[Collected data]
=====
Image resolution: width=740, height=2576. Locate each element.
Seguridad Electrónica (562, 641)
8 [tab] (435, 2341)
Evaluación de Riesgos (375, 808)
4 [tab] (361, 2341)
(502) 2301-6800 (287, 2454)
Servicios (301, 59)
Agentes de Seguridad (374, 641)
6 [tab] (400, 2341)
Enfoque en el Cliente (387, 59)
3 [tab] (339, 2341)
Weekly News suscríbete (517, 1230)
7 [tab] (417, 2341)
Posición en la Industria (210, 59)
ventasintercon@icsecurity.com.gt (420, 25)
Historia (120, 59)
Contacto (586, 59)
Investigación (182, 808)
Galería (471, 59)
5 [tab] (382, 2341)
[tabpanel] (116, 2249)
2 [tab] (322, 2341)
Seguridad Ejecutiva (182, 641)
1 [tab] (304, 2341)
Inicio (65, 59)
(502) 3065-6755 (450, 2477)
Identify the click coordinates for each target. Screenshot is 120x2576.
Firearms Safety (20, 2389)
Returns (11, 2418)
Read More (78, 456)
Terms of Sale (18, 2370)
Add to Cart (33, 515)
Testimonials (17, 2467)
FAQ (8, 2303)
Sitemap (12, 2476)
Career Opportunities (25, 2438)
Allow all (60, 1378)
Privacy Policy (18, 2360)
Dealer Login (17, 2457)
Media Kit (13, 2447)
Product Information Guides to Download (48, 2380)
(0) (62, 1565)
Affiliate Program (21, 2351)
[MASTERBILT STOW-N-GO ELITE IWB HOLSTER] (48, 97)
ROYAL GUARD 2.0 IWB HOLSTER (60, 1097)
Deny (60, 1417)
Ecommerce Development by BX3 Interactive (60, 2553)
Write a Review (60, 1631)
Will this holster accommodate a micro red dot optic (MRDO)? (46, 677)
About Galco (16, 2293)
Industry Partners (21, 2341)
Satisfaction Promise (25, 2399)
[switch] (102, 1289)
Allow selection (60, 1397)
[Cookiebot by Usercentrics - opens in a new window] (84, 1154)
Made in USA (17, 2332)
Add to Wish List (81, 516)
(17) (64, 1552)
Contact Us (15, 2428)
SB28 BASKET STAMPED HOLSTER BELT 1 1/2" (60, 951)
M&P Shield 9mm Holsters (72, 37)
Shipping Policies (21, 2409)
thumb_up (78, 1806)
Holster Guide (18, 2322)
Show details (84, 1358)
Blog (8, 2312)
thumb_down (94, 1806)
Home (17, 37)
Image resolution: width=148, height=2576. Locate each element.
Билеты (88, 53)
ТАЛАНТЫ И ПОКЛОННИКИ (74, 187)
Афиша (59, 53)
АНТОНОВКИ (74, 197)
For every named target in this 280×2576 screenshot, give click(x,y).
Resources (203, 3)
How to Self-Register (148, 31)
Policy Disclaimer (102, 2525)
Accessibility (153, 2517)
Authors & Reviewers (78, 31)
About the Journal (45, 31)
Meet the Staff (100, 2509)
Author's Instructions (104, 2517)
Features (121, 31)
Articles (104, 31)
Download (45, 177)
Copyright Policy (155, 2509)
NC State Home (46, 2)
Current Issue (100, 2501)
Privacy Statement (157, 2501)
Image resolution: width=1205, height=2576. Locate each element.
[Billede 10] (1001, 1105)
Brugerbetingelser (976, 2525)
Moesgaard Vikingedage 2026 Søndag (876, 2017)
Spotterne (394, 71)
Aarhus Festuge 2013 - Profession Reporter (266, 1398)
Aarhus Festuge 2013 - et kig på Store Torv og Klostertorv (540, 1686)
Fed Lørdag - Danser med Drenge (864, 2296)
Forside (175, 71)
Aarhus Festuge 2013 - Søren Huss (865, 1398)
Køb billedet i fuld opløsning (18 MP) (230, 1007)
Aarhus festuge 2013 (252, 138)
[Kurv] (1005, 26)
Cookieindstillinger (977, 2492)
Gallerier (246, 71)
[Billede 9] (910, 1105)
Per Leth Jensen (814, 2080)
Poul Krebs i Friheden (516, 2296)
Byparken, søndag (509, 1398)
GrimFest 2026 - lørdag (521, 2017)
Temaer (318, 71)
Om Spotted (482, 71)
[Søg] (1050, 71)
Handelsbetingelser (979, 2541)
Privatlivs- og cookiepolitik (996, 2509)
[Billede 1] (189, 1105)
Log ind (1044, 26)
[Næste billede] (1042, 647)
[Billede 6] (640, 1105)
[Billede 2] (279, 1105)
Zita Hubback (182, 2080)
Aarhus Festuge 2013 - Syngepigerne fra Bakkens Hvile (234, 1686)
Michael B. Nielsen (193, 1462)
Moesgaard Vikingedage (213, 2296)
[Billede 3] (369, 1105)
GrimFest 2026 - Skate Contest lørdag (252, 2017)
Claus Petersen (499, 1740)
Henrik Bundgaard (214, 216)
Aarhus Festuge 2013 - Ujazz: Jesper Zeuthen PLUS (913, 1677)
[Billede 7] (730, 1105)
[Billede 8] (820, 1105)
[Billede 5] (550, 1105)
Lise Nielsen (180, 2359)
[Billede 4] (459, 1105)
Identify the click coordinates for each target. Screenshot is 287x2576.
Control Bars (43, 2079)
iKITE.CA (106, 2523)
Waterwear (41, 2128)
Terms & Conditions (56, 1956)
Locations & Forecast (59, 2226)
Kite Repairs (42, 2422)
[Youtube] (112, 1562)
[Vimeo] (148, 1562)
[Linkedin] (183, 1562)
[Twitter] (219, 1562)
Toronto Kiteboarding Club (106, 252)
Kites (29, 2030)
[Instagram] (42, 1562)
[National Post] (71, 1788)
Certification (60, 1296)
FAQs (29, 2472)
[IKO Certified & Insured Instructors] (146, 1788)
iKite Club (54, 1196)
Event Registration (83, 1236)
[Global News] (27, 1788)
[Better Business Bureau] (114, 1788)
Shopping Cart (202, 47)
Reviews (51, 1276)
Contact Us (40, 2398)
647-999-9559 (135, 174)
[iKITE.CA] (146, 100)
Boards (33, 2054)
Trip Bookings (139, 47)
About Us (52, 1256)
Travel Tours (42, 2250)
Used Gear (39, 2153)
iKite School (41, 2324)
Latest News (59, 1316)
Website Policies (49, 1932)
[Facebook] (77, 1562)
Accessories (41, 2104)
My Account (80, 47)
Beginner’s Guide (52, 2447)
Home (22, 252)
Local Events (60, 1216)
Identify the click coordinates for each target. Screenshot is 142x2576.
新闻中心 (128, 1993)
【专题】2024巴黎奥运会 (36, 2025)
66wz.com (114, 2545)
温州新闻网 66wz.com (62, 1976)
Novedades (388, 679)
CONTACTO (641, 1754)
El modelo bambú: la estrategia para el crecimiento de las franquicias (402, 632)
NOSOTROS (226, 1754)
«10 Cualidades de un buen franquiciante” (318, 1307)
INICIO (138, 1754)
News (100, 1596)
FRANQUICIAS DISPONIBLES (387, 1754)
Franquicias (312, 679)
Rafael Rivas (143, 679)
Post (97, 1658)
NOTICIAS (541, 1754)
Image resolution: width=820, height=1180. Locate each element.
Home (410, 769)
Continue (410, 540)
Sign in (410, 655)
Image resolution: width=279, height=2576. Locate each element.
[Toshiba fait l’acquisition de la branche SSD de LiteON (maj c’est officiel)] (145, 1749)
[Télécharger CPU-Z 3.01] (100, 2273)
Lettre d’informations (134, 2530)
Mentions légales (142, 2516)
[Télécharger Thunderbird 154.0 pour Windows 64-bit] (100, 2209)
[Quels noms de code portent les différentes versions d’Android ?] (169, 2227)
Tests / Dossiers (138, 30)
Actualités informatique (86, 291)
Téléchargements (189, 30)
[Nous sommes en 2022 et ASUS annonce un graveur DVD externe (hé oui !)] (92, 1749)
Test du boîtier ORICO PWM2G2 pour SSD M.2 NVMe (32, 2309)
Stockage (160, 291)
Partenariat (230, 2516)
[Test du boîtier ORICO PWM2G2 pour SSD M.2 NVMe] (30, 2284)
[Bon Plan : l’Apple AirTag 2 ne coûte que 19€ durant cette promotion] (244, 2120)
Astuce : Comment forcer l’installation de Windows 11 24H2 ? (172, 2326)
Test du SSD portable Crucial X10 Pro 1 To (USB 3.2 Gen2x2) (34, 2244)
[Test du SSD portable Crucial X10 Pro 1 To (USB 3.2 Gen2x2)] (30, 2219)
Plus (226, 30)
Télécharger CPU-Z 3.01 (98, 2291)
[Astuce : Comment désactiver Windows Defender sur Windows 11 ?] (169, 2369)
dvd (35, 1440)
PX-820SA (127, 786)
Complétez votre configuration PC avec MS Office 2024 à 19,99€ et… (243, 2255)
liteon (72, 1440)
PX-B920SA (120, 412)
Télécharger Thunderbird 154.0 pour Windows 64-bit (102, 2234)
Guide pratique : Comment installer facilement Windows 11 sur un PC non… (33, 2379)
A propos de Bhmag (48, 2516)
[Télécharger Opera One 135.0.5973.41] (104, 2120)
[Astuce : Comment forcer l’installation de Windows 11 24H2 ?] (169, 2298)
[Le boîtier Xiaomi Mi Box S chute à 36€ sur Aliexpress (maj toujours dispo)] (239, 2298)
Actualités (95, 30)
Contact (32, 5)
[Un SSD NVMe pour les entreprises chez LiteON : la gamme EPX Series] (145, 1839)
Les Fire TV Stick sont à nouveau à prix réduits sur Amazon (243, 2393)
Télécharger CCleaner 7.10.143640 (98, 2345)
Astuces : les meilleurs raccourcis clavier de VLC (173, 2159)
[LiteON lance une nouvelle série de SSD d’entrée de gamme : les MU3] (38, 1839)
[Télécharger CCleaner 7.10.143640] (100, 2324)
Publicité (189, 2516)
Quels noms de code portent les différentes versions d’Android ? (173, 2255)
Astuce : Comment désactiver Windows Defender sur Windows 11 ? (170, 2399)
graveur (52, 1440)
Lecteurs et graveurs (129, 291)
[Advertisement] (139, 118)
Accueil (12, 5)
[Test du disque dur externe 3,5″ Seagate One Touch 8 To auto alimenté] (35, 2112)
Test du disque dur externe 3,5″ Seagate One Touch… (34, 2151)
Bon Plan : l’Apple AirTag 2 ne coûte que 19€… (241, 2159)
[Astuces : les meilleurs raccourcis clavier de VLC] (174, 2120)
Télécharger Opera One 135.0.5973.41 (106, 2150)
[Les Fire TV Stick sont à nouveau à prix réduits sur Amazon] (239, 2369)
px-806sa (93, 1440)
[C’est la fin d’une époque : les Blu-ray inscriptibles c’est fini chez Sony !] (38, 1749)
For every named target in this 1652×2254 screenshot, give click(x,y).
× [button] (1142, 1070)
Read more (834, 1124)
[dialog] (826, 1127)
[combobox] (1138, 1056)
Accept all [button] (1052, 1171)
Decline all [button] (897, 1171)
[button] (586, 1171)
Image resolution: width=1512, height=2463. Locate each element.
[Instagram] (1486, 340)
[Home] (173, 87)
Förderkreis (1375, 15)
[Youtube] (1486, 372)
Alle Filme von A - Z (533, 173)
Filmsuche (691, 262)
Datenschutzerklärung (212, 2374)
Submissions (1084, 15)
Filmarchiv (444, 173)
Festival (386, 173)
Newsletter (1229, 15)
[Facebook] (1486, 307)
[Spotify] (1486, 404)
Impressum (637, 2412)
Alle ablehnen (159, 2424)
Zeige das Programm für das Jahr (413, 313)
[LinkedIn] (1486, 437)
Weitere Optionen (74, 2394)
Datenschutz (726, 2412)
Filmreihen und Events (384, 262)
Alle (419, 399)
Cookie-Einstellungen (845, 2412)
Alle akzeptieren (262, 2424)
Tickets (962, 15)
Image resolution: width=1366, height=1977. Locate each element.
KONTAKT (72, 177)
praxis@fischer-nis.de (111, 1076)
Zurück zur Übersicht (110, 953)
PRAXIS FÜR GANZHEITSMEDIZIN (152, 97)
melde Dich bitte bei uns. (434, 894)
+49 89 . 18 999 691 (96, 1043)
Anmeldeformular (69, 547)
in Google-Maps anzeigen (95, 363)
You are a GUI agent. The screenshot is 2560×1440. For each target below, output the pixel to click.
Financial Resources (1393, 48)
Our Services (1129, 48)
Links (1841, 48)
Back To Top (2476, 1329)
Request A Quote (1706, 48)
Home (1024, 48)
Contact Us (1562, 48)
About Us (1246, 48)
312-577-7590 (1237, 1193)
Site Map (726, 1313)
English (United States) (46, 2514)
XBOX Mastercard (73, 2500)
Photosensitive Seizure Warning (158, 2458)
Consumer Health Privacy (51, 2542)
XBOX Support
=====
Your assignment:
Would you retype exactly the lines above, from the line with "[Søg] (1050, 71)" to the line with "Local Events (60, 1216)", with both end lines kept and nothing more?

Response area:
[Søg] (1050, 71)
Handelsbetingelser (979, 2541)
Privatlivs- og cookiepolitik (996, 2509)
[Billede 1] (189, 1105)
Log ind (1044, 26)
[Næste billede] (1042, 647)
[Billede 6] (640, 1105)
[Billede 2] (279, 1105)
Zita Hubback (182, 2080)
Aarhus Festuge 2013 - Syngepigerne fra Bakkens Hvile (234, 1686)
Michael B. Nielsen (193, 1462)
Moesgaard Vikingedage (213, 2296)
[Billede 3] (369, 1105)
GrimFest 2026 - Skate Contest lørdag (252, 2017)
Claus Petersen (499, 1740)
Henrik Bundgaard (214, 216)
Aarhus Festuge 2013 - Ujazz: Jesper Zeuthen PLUS (913, 1677)
[Billede 7] (730, 1105)
[Billede 8] (820, 1105)
[Billede 5] (550, 1105)
Lise Nielsen (180, 2359)
[Billede 4] (459, 1105)
Identify the click coordinates for each target. Screenshot is 287x2576.
Control Bars (43, 2079)
iKITE.CA (106, 2523)
Waterwear (41, 2128)
Terms & Conditions (56, 1956)
Locations & Forecast (59, 2226)
Kite Repairs (42, 2422)
[Youtube] (112, 1562)
[Vimeo] (148, 1562)
[Linkedin] (183, 1562)
[Twitter] (219, 1562)
Toronto Kiteboarding Club (106, 252)
Kites (29, 2030)
[Instagram] (42, 1562)
[National Post] (71, 1788)
Certification (60, 1296)
FAQs (29, 2472)
[IKO Certified & Insured Instructors] (146, 1788)
iKite Club (54, 1196)
Event Registration (83, 1236)
[Global News] (27, 1788)
[Better Business Bureau] (114, 1788)
Shopping Cart (202, 47)
Reviews (51, 1276)
Contact Us (40, 2398)
647-999-9559 (135, 174)
[iKITE.CA] (146, 100)
Boards (33, 2054)
Trip Bookings (139, 47)
About Us (52, 1256)
Travel Tours (42, 2250)
Used Gear (39, 2153)
iKite School (41, 2324)
Latest News (59, 1316)
Website Policies (49, 1932)
[Facebook] (77, 1562)
Accessories (41, 2104)
My Account (80, 47)
Beginner’s Guide (52, 2447)
Home (22, 252)
Local Events (60, 1216)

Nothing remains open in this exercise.